En fait à partir de la deuxième mixtape, quand je suis sorti de prison j’étais en semi-liberté, ça veut dire que j’ai écrit la troisième en prison. J’avais mon tas de feuilles avec moi et dès que j’avais des week-ends libres j’allais au studio. J’ai tout bouclé en un ou deux mois, ça s’est fait rapidement même si j’ai perdu du temps avec ma semi-liberté. 

Comment est-ce-que ton public a réagi ?

Il y en a qui préféraient la deuxième, d’autres la première, mais globalement ils m’ont dit que la troisième a confirmé que j’étais vraiment quelqu’un de talentueux pour eux. C’est la plus sophistiquée, elle est variée, au niveau des feats et des prods, mieux mixée aussi. Les retours dans l’ensemble sont positifs, j’étais assez choqué en fait, je m’y attendais pas du tout !

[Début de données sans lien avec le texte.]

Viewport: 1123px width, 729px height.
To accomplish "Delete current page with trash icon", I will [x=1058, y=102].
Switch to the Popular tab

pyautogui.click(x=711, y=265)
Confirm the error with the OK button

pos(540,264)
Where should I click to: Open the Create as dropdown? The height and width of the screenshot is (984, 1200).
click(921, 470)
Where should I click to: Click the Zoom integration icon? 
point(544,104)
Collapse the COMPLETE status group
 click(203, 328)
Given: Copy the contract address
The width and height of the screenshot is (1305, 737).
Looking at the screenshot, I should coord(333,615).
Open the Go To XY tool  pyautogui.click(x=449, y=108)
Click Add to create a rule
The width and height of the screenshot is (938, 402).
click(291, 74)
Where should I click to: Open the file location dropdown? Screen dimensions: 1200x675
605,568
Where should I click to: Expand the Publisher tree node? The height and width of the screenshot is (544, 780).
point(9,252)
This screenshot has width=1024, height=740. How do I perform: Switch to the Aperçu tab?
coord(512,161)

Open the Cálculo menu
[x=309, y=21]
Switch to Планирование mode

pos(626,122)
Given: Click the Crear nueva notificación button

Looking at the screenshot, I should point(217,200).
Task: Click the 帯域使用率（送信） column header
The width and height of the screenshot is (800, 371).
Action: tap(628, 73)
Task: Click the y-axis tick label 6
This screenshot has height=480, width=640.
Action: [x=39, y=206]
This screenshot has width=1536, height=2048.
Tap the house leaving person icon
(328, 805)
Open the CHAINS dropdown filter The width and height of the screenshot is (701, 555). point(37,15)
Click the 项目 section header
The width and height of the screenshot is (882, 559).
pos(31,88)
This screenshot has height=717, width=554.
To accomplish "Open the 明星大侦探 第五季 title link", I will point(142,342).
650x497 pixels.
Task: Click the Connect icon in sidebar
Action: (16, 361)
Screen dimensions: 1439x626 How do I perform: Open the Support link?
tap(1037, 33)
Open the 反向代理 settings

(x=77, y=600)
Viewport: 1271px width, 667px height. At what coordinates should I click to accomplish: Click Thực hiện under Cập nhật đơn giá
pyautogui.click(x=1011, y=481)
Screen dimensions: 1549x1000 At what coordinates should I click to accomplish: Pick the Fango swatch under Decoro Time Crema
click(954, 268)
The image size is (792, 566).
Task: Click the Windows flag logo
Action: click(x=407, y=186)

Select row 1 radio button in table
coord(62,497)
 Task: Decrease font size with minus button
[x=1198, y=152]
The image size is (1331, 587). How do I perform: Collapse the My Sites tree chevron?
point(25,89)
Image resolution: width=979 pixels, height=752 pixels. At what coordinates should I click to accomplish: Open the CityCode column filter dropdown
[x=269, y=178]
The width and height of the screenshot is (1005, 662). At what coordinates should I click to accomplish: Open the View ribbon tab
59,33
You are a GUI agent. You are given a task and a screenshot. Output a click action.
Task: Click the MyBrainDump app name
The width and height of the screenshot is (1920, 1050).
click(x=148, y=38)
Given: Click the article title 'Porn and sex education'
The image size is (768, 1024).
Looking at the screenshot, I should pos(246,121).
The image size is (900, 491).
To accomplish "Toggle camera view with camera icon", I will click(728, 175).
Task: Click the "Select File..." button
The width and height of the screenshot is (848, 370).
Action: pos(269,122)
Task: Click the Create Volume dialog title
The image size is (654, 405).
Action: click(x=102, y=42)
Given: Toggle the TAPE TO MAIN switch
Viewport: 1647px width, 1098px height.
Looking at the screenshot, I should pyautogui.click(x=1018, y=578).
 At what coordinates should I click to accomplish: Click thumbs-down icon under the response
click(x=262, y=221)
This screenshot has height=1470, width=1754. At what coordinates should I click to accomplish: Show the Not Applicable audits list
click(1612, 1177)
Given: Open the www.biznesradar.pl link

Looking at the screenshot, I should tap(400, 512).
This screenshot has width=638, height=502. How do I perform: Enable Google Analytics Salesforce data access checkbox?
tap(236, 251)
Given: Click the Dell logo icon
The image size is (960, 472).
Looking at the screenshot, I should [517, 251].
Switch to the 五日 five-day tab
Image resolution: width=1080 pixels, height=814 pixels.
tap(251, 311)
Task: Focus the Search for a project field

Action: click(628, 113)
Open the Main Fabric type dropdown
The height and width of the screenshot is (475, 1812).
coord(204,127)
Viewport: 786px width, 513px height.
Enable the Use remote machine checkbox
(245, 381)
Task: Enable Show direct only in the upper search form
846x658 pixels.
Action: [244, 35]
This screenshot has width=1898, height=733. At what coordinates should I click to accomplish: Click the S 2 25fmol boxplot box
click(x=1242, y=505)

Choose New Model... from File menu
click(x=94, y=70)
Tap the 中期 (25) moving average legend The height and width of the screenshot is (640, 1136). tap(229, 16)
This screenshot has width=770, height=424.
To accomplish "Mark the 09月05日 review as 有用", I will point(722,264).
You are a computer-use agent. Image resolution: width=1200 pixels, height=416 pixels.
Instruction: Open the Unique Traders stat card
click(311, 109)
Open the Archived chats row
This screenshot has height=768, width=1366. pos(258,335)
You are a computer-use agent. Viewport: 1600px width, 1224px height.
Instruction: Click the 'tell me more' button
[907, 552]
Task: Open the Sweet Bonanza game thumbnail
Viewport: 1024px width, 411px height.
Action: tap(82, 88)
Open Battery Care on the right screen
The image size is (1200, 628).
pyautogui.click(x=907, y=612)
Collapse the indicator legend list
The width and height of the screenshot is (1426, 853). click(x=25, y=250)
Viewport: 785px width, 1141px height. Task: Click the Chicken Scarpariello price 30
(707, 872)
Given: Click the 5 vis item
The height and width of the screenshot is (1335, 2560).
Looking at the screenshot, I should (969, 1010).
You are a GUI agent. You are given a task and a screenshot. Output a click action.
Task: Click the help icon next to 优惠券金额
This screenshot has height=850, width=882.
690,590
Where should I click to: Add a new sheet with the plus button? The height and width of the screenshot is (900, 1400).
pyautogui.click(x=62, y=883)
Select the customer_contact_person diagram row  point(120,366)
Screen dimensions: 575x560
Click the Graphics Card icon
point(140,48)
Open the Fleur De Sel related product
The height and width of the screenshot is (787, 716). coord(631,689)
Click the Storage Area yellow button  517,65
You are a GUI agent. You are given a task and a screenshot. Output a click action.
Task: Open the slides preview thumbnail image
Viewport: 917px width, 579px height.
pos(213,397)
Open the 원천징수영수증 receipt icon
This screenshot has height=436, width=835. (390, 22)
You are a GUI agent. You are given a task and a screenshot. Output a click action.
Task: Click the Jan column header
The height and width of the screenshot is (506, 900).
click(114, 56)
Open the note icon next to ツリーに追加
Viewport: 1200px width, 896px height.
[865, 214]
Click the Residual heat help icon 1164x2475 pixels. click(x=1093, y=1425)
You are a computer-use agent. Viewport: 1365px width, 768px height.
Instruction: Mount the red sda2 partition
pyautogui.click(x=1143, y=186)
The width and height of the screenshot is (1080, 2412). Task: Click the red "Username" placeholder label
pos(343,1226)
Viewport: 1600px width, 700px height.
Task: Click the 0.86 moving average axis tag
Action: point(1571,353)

Si tu devais faire découvrir ta musique avec un seul son, ce serait lequel ? Et pourquoi ?

J’aurais dit « Vongola Quinto », parce que c’est là où je me suis le plus amusé, c’est ce qui représente le mieux mon univers et comment je rappe. J’ai vraiment pris du plaisir à l’écrire, ça s’est fait facilement. 

Imaginons, tu as un projet 15 titres qui arrive et tu as le droit à 3 featurings, tu choisis qui ?

En premier Biggie Smalls, logique. Après IAMDDB, c’est une meuf, un artiste trop chaude, et en numéro trois je mets Zed de 13 Block, c’est trop ce qu’ils font. J’écoute pas trop de rap français mais 13 Block j’aime trop.

Comment est-ce-que tu vois l’évolution de ta carrière ?

Je la vois comme quelqu’un qui n’a rien à perdre. Je ne me sens pas encore au top de ma forme, même si j’ai sorti plusieurs projets je me sens comme si je n’étais encore qu’au début de ma carrière !

On peut s’attendre à quoi pour la suite de ta carrière ?

Mon dernier single « Katakuri » (sorti le 28 février – ndlr) c’est le prélude, le prochain single va vraiment annoncer une mixtape qui arrive en 2020, c’est sûr. Les clips aussi, je compte en balancer deux ou trois avant d’annoncer la suite.